Click-target data:
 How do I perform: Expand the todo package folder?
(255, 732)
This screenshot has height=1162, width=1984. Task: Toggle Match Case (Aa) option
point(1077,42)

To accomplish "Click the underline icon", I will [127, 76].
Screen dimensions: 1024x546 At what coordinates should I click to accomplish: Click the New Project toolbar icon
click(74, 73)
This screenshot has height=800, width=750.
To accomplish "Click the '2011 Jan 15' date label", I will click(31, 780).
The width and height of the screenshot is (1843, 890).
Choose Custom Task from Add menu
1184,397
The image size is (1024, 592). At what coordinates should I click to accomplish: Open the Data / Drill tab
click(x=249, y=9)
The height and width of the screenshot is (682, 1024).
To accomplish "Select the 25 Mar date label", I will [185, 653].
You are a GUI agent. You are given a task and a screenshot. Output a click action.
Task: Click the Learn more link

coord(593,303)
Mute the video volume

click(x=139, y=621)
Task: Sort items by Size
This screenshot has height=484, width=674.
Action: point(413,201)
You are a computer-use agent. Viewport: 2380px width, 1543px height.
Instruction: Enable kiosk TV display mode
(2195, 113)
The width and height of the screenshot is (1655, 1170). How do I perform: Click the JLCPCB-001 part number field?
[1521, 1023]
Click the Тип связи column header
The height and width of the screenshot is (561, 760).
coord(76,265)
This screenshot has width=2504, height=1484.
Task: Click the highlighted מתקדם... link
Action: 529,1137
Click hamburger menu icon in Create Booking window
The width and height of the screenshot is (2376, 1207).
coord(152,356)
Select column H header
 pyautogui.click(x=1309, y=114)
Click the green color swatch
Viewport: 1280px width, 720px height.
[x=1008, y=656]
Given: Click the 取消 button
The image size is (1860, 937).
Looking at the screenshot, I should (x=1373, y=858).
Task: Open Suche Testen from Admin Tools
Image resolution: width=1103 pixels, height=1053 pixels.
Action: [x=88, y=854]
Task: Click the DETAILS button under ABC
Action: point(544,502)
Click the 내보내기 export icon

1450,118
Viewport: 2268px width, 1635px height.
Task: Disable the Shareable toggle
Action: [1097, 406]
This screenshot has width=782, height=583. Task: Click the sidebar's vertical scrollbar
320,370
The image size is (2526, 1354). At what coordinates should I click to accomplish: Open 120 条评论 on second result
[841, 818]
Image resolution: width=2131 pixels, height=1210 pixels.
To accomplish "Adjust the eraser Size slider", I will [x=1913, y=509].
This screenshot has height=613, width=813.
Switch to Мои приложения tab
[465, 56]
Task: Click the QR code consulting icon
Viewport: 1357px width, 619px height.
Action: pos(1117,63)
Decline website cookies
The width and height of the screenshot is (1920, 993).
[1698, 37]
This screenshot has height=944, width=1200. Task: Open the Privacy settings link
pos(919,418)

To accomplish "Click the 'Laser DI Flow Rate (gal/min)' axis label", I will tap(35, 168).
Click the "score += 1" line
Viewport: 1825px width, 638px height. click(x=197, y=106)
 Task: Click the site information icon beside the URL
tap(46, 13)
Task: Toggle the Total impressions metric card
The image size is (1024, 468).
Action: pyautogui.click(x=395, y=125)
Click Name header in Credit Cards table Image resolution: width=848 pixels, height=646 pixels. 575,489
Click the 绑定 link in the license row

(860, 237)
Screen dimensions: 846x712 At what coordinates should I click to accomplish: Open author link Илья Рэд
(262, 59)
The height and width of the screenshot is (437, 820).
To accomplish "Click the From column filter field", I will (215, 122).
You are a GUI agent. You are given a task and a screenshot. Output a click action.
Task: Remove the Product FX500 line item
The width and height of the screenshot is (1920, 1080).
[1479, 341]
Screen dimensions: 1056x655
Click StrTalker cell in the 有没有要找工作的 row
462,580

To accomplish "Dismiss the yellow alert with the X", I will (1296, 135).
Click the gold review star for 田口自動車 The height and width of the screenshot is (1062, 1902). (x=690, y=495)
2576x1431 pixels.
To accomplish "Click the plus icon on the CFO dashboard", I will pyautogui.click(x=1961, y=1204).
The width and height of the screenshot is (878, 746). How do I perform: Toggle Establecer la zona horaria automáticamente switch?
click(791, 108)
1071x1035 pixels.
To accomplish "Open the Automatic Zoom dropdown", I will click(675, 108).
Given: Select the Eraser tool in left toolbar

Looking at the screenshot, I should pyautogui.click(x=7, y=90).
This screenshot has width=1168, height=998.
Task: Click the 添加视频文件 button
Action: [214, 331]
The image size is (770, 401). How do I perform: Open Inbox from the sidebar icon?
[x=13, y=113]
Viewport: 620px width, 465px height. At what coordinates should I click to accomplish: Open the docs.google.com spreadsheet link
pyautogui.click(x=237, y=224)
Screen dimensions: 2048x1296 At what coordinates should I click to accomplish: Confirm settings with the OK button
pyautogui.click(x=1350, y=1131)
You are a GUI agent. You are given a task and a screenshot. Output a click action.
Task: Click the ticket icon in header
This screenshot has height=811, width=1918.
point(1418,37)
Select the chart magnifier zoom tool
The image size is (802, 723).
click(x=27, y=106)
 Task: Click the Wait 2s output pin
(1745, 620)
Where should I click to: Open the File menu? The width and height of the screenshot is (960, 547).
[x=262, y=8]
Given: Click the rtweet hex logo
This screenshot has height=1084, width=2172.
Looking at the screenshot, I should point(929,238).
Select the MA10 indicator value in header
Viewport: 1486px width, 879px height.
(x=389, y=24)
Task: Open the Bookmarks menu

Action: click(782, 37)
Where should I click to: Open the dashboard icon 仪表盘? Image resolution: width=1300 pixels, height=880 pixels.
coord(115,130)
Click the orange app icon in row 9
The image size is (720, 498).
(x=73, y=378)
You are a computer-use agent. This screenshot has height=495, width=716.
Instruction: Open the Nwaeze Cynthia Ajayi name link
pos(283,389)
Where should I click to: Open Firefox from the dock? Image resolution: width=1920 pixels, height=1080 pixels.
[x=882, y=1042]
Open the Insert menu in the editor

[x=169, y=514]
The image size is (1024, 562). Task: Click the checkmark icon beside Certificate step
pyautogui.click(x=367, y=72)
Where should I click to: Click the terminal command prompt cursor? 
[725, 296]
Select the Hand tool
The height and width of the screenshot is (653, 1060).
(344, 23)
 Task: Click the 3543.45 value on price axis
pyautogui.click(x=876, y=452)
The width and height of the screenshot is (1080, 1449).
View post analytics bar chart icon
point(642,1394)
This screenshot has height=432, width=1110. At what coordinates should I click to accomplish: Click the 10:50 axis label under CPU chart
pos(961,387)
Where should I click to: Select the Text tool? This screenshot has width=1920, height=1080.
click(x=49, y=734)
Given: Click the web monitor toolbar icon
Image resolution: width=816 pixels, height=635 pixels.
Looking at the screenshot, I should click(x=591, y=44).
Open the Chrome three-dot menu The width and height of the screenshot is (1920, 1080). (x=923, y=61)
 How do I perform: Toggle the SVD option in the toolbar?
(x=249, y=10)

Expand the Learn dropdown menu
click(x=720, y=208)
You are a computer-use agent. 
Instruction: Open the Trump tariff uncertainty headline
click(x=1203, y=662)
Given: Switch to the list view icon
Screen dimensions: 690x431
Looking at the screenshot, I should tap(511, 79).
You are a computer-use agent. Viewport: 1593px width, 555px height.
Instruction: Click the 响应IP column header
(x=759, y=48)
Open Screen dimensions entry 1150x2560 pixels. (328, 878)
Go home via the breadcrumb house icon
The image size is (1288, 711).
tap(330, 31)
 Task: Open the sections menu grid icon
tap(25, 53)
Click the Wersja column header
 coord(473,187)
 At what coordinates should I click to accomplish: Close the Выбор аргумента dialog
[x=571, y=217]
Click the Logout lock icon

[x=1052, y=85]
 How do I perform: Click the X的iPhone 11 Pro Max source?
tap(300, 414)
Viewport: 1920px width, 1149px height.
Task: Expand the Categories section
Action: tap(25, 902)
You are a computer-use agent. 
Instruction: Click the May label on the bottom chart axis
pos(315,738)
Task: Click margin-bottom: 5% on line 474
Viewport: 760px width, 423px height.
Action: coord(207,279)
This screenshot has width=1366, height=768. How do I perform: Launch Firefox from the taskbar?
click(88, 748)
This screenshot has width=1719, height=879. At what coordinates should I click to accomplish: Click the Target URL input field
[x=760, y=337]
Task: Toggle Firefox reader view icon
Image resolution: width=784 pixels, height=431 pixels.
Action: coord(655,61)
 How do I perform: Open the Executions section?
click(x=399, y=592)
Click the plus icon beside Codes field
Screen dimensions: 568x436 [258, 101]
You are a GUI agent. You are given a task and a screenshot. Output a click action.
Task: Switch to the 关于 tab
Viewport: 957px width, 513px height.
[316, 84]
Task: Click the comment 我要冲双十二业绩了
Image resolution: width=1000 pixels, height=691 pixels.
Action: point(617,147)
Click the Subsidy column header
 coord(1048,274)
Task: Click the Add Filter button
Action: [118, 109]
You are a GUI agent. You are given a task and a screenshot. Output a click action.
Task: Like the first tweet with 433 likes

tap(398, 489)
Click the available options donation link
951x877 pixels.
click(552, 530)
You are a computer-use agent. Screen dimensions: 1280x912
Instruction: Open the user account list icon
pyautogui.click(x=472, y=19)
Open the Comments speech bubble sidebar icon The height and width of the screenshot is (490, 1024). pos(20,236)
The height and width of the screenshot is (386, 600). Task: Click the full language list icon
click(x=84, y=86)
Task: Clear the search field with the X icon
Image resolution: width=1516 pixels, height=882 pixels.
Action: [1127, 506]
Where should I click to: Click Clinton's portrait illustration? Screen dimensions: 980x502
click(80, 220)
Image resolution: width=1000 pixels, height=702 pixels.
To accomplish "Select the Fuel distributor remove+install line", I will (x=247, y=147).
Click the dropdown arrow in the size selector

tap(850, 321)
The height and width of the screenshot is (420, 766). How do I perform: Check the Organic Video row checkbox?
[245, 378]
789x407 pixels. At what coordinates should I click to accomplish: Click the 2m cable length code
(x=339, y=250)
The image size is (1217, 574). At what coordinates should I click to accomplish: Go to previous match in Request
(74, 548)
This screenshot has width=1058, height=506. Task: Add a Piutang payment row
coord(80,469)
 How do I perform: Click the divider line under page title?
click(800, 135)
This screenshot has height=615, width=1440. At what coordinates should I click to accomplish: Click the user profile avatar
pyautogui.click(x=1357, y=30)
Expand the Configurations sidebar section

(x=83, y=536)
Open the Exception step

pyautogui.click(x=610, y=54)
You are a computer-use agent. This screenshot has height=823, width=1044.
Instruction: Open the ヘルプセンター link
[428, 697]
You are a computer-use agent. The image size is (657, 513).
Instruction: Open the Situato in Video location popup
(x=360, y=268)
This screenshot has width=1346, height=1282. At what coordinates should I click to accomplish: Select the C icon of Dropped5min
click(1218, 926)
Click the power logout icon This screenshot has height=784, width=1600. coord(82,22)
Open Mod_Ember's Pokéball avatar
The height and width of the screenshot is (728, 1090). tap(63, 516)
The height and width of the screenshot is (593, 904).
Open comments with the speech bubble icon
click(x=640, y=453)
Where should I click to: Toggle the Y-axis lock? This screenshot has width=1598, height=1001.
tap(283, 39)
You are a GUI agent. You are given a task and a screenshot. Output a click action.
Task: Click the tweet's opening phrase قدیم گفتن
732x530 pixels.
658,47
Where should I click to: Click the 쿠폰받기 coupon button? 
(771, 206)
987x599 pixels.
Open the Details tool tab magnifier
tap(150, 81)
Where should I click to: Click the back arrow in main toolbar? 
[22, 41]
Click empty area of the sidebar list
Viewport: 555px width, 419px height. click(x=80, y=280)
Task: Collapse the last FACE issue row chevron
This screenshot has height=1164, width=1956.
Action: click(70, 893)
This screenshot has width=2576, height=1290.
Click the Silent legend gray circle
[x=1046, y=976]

What is needed: Rewrite every line of the records from the line containing "This screenshot has height=1162, width=1984." through the line containing "will [185, 653].", both included, keeping the requests, and shift each coordinate in the answers up by 130.

Reply to the exercise:
This screenshot has height=1162, width=1984. Task: Toggle Match Case (Aa) option
point(1207,172)

To accomplish "Click the underline icon", I will [257, 206].
Screen dimensions: 1024x546 At what coordinates should I click to accomplish: Click the New Project toolbar icon
click(204, 203)
This screenshot has height=800, width=750.
To accomplish "Click the '2011 Jan 15' date label", I will click(161, 910).
The width and height of the screenshot is (1843, 890).
Choose Custom Task from Add menu
1314,527
The image size is (1024, 592). At what coordinates should I click to accomplish: Open the Data / Drill tab
click(x=379, y=139)
The height and width of the screenshot is (682, 1024).
To accomplish "Select the 25 Mar date label", I will [315, 783].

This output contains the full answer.